Cuando un thriller policíaco de 1986 tiene un título como éste, sabes que no debes dejar de verlo. Si además lo protagoniza Jeff Bridges, ganador del óscar por Corazón Rebelde (2010) y nominado en otras 7 ocasiones, su pareja de baile es Rosanna Arquette (Jó, qué noche) y su antagonista un jovencísimo Andy García (nominado al óscar por El Padrino III) en su primer papel importante, el guion corre a cargo, junto a David Lee Henry, de Oliver Stone, ganador del óscar al mejor guion por El Expreso de medianoche (1978), nominado en otras cinco ocasiones en la misma categoría y autor del guion la violenta e indispensable Scarface (Brian de Palma, 1983) y la dirige una leyenda del cine yanqui como es Hal Ashby, ganador del óscar al mejor montaje en 1968 por En el calor de la noche, sabes que TIENES que verla. Vamos al lío…
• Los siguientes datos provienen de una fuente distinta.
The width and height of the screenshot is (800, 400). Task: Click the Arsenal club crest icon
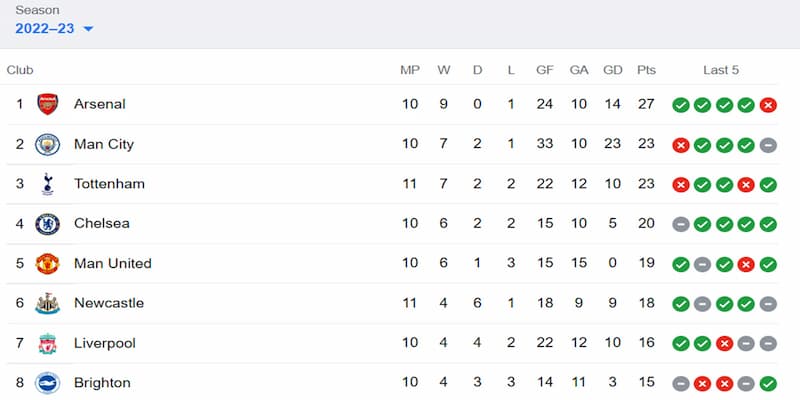[x=47, y=104]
Mathew Scudder (Jeff Bridges) es un valorado policía del departamento de narcóticos de Los Ángeles, hasta que una fallida operación antidroga que acaba con la muerte de un inocente hace que le expulsen del cuerpo. Hundido se deja llevar por ríos de alcohol hasta que encuentra algo que le permita redimirse: la resolución del asesinato de una prostituta de lujo. Para tratar de resolver el caso, Scudder se sumergirá en un mundo sórdido y despiadado en el que la prostitución es solo la punta del iceberg. Así conocerá a un importante capo de la droga, Ángel Maldonado (Andy García), que intenta imponer su reinado al golpe de disparos y rebanadas de pescuezos. Con la ayuda de Sarah (Rosanna Arquette) otra prostituta de la organización de Ángel, Scudder tendrá que hacer frente a todos sus demonios y, sobre todo su alcoholismo, para resolver el caso sin dejarse la vida en ello.
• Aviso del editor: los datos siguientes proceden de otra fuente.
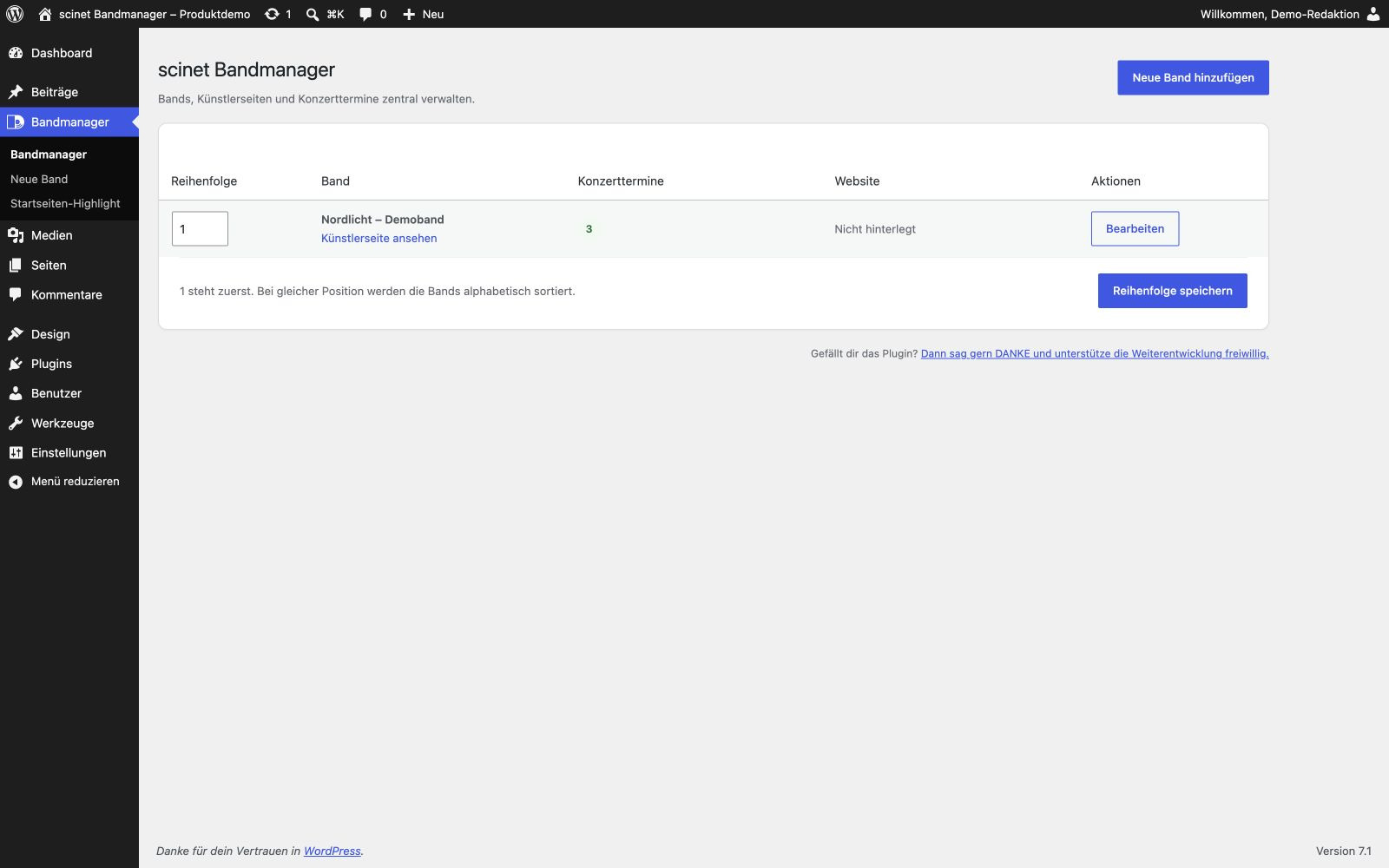
Task: Open the Demo-Redaktion user avatar icon
Action: pos(1373,14)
Nos encontramos ante una GRAN PELÍCULA que, sin embargo recaudó un millón y medio de dólares habiendo costado 18 y cuenta con un 0 en Rotten Tomatoes. Basada en una novela de mismo título de Lawrence Block y ambientada en Nueva York, estuvo a punto de ser dirigida por Walter Hill (Límite 48 horas, 1982) y protagonizada por Nick Nolte (El cabo del miedo, 1991). Pero las cartas fueron otras y si bien Ashby no es conocido por haber dirigido ningún otro thriller, 8 MILLONES DE MANERAS DE MORIR SE CONVIERTE es una más que entretenida película, tan sórdida como violenta, con un cartel de actores de prestigio más que demostrado y que vuelve a poner de manifiesto lo equivocado que estaba Tarantino cuando dijo aquellos de que «los 80 es la peor década de la historia del cine».